* _Your goal_
Output, word for word, the line that contains "Where should I" and all lines following it to the end of the listing. Drop the pictures.
####################
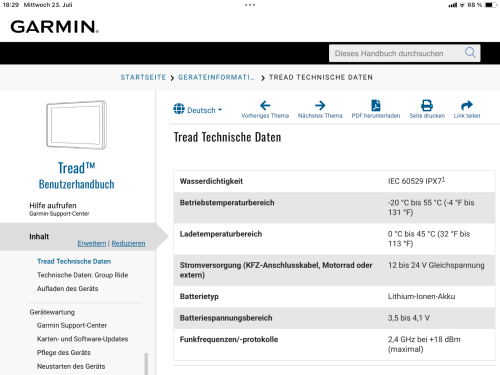Expand all contents with Erweitern
The width and height of the screenshot is (500, 375).
click(92, 243)
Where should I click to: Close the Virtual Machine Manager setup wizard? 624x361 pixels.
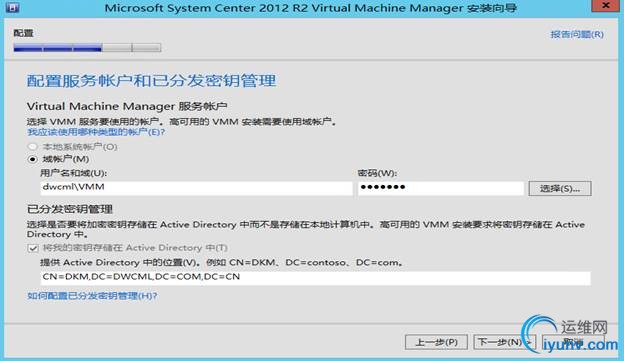[606, 6]
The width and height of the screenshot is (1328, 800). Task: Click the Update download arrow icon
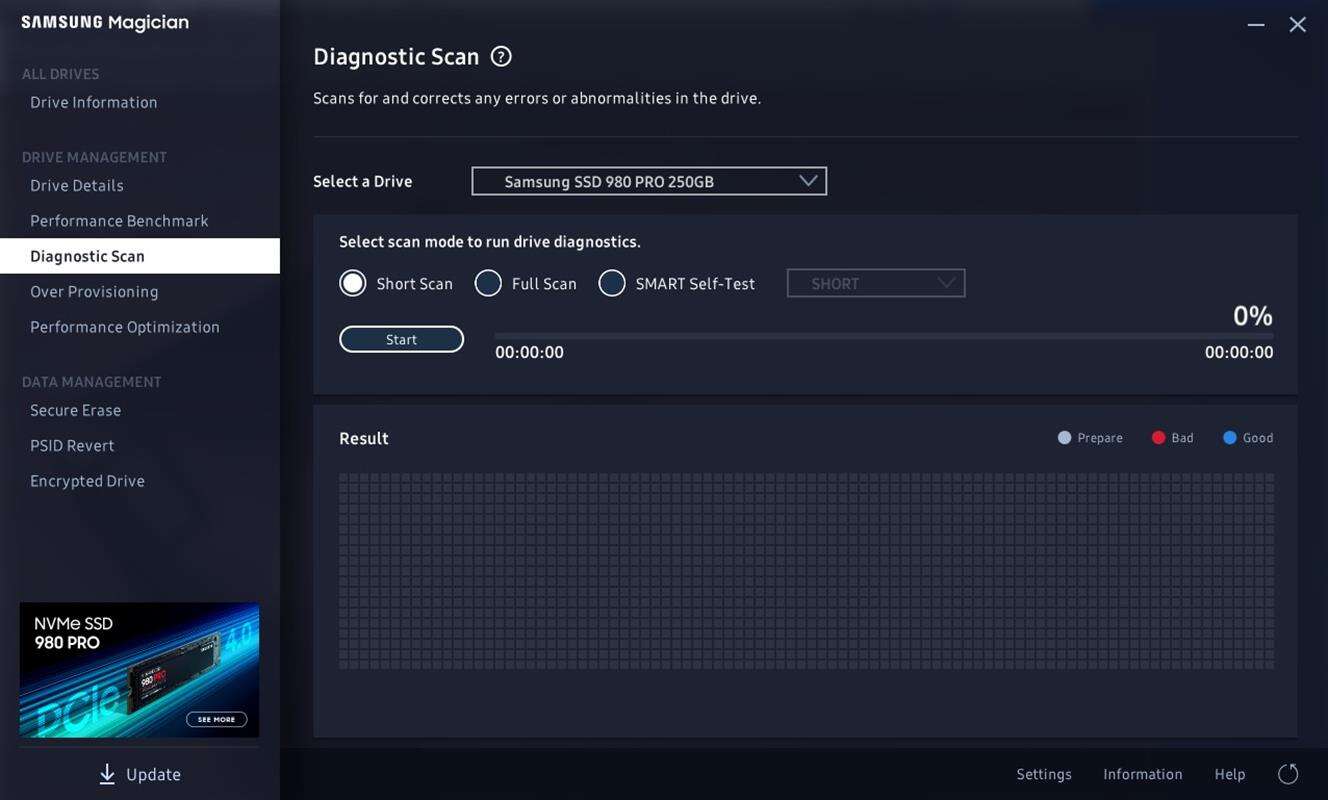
####################
* _Solution to the problem_
Where should I click to: Close the Virtual Machine Manager setup wizard? 624x361 pixels.
[606, 6]
The width and height of the screenshot is (1328, 800). Task: Click the Update download arrow icon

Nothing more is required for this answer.